아래 자료 전체를 빈 줄은 빼고 한 줄에 번호 하나씩 매긴 목록으로 다시 쓰세요.

+++ 기록 목록

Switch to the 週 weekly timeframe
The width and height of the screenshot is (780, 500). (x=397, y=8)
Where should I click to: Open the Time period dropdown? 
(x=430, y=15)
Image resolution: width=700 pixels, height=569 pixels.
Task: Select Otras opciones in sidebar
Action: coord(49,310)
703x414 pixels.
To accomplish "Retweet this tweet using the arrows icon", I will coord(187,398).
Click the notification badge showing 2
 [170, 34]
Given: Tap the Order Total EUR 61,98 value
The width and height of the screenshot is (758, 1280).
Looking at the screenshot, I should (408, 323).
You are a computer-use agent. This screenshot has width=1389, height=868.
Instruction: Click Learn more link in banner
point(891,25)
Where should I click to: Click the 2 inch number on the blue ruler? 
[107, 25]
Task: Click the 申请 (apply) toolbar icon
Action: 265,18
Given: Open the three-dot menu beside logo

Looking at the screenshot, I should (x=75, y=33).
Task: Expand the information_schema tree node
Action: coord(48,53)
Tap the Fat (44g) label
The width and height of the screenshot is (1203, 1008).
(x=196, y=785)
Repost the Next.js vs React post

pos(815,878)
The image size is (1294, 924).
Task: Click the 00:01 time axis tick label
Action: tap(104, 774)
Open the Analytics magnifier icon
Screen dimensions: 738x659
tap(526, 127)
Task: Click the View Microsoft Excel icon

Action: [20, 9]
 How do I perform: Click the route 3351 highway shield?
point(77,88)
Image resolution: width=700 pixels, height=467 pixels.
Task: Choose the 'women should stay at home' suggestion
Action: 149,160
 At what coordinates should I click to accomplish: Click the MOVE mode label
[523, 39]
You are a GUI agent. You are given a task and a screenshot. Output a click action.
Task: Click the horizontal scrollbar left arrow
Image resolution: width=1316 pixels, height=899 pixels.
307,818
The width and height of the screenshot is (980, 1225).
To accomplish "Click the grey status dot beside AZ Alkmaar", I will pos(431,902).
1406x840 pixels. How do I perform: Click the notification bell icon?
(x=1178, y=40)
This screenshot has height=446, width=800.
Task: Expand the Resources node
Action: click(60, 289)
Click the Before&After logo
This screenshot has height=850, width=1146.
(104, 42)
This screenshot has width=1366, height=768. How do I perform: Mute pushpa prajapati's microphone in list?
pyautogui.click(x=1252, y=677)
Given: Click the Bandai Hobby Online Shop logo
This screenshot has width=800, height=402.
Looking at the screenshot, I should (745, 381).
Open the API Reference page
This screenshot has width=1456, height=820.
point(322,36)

++++++

### 정답
1. Switch to the 週 weekly timeframe
2. The width and height of the screenshot is (780, 500). (x=397, y=8)
3. Where should I click to: Open the Time period dropdown? 
4. (x=430, y=15)
5. Image resolution: width=700 pixels, height=569 pixels.
6. Task: Select Otras opciones in sidebar
7. Action: coord(49,310)
8. 703x414 pixels.
9. To accomplish "Retweet this tweet using the arrows icon", I will coord(187,398).
10. Click the notification badge showing 2
11.  [170, 34]
12. Given: Tap the Order Total EUR 61,98 value
13. The width and height of the screenshot is (758, 1280).
14. Looking at the screenshot, I should (408, 323).
15. You are a computer-use agent. This screenshot has width=1389, height=868.
16. Instruction: Click Learn more link in banner
17. point(891,25)
18. Where should I click to: Click the 2 inch number on the blue ruler? 
19. [107, 25]
20. Task: Click the 申请 (apply) toolbar icon
21. Action: 265,18
22. Given: Open the three-dot menu beside logo
23. Looking at the screenshot, I should (x=75, y=33).
24. Task: Expand the information_schema tree node
25. Action: coord(48,53)
26. Tap the Fat (44g) label
27. The width and height of the screenshot is (1203, 1008).
28. (x=196, y=785)
29. Repost the Next.js vs React post
30. pos(815,878)
31. The image size is (1294, 924).
32. Task: Click the 00:01 time axis tick label
33. Action: tap(104, 774)
34. Open the Analytics magnifier icon
35. Screen dimensions: 738x659
36. tap(526, 127)
37. Task: Click the View Microsoft Excel icon
38. Action: [20, 9]
39.  How do I perform: Click the route 3351 highway shield?
40. point(77,88)
41. Image resolution: width=700 pixels, height=467 pixels.
42. Task: Choose the 'women should stay at home' suggestion
43. Action: 149,160
44.  At what coordinates should I click to accomplish: Click the MOVE mode label
45. [523, 39]
46. You are a GUI agent. You are given a task and a screenshot. Output a click action.
47. Task: Click the horizontal scrollbar left arrow
48. Image resolution: width=1316 pixels, height=899 pixels.
49. 307,818
50. The width and height of the screenshot is (980, 1225).
51. To accomplish "Click the grey status dot beside AZ Alkmaar", I will pos(431,902).
52. 1406x840 pixels. How do I perform: Click the notification bell icon?
53. (x=1178, y=40)
54. This screenshot has height=446, width=800.
55. Task: Expand the Resources node
56. Action: click(60, 289)
57. Click the Before&After logo
58. This screenshot has height=850, width=1146.
59. (104, 42)
60. This screenshot has width=1366, height=768. How do I perform: Mute pushpa prajapati's microphone in list?
61. pyautogui.click(x=1252, y=677)
62. Given: Click the Bandai Hobby Online Shop logo
63. This screenshot has width=800, height=402.
64. Looking at the screenshot, I should (745, 381).
65. Open the API Reference page
66. This screenshot has width=1456, height=820.
67. point(322,36)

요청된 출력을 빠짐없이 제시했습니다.